51 - Anticoagulante e enfarte miocárdico, Publicações Médicas, 1962; 33:3-12

Inéditos aspectos na literatura mundial.

Registramos o fracasso dos anticoagulantes cumarinicos e heparina na sustação da AI e prevenção do EAM no período de 1944-1954.

Resumo:

O autor não faz uso de anticoagulante no tratamento do enfarte miocárdico, porque não acredita que ele seja capaz de impedir qualquer fenômeno trombotico quando haja condições locais para o seu desenvolvimento.

Apresenta a sua série de 266 casos de enfarte miocárdico tratados sem anticoagulante e 30 casos em que foi mantida a medicação anticoagulante pré-estabelecida, fazendo repouso absoluto de 50 dias, movimentação passiva dos membros inferiores, variação postural no leito e exercitação respiratória, além da medicação vasodilatadora.

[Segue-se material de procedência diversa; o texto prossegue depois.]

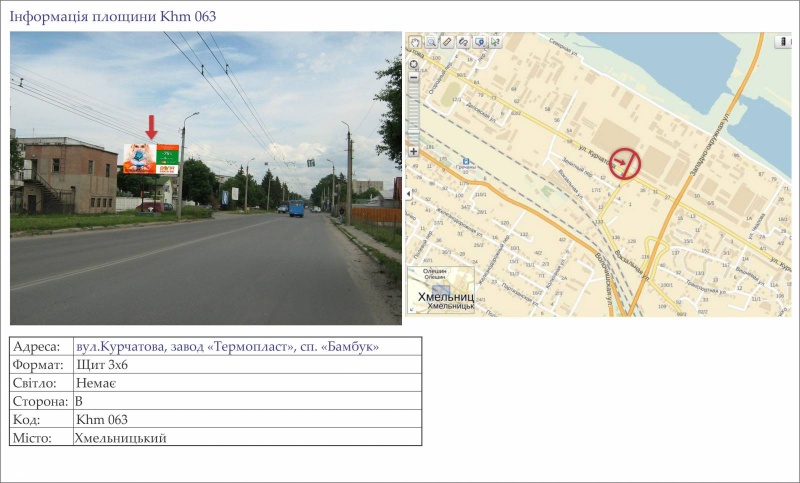
Task: Click the code value Khm 063 in table
Action: point(101,420)
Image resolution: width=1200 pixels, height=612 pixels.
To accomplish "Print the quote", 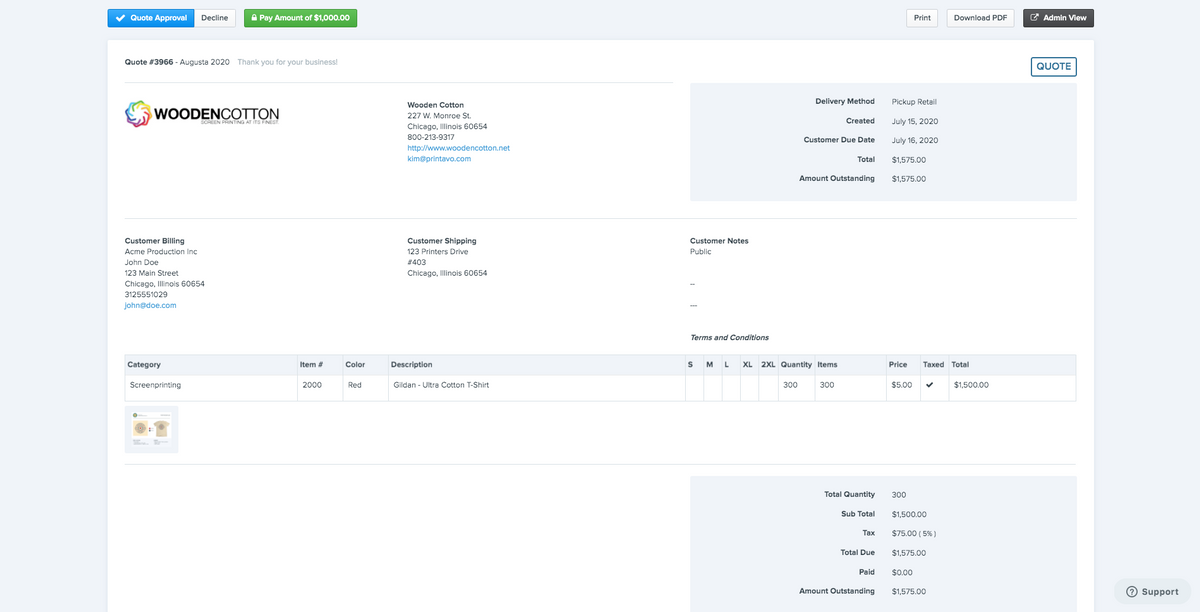I will [x=922, y=18].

Destaca a baixa mortalidade de 7,7%, a observação de apenas 2 casos de tromboflebite dos membros inferiores sem embolismo pulmonar e 3 casos de embolias sistêmicas cerebrais, com recuperação e sobrevida de todos eles.

A causa de óbito mais comum foi a insuficiência cardíaca em 14 casos, a morte súbita em 6 e o choque periférico irredutível em 3 casos.

Registrou 7 casos de aneurisma ventricular pós-enfarte, 11 casos de síndrome de Dressler (14,8%) nos últimos 2 anos e 129 casos de insuficiência cardíaca, com recuperação funcional em 109 casos.